Could you transcribe exactly the lines from the one containing "Toggle Warn me when free RAM is below" through the end of the listing below, both included, but none of the pictures?

Source information —
##############################
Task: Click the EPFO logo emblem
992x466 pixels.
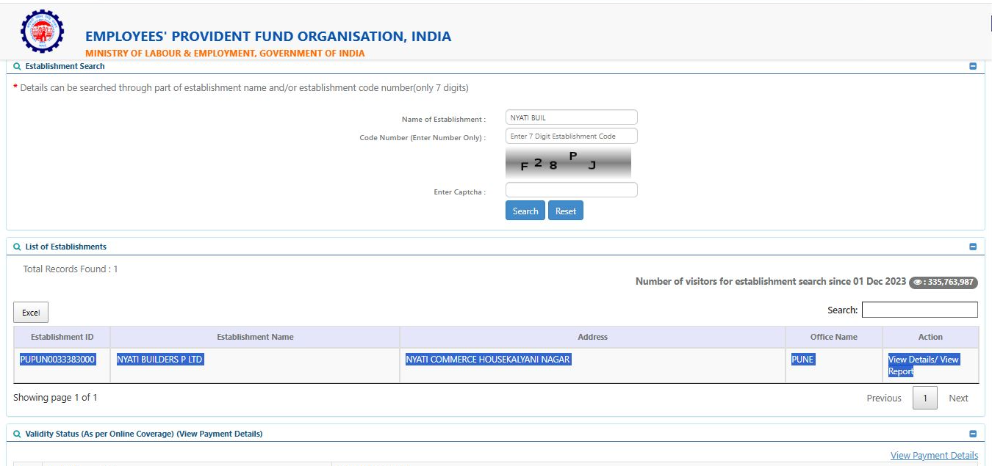Action: pos(42,32)
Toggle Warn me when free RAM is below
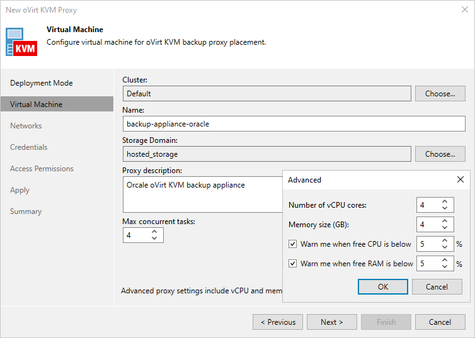Image resolution: width=475 pixels, height=338 pixels. 292,264
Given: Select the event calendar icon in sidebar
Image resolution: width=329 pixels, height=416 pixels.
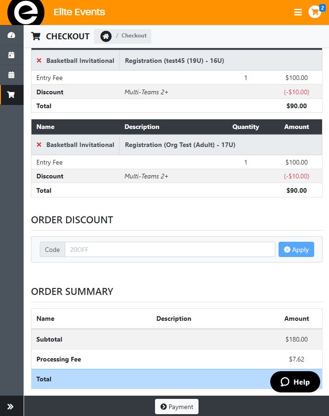Looking at the screenshot, I should 11,55.
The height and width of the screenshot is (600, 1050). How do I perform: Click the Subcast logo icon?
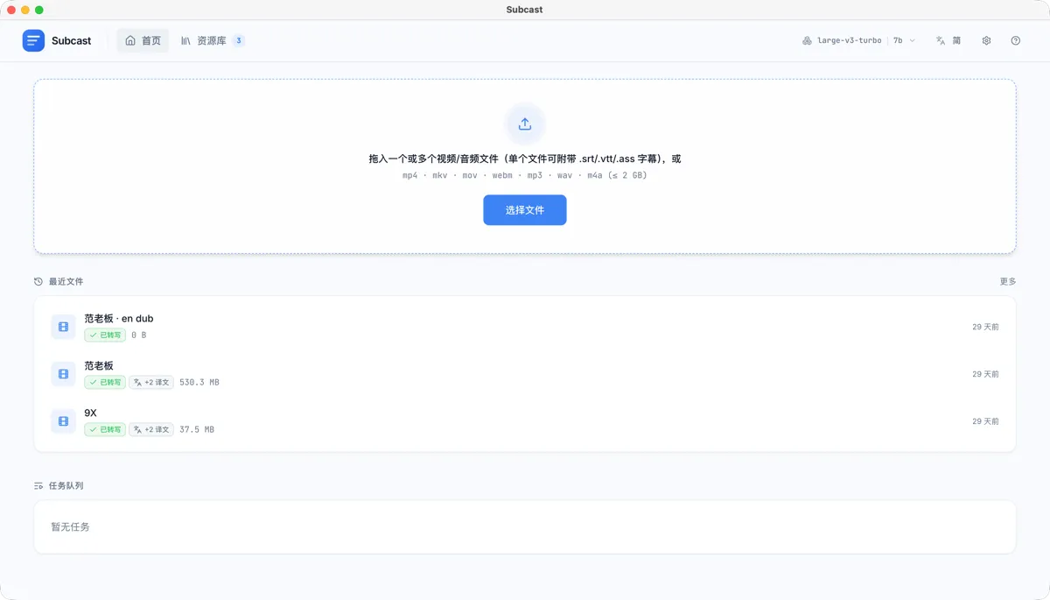[33, 40]
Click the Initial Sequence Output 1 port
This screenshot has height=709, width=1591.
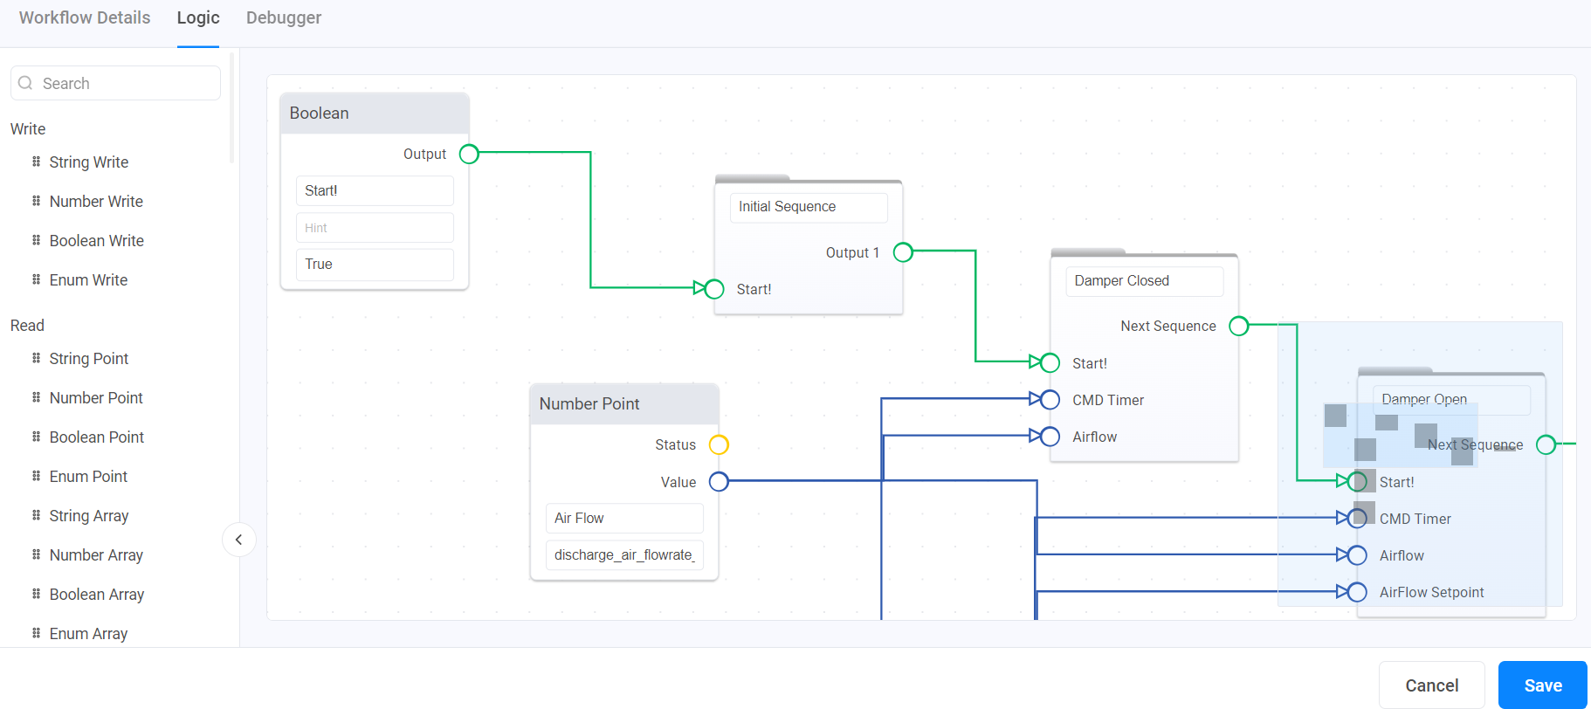click(903, 252)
##############################
Answer to the exercise —
Toggle Warn me when free RAM is below
Image resolution: width=475 pixels, height=338 pixels. 292,264
Given: Select the event calendar icon in sidebar
Image resolution: width=329 pixels, height=416 pixels.
Looking at the screenshot, I should 11,55.
The height and width of the screenshot is (600, 1050). How do I perform: Click the Subcast logo icon?
[33, 40]
Click the Initial Sequence Output 1 port
This screenshot has height=709, width=1591.
click(903, 252)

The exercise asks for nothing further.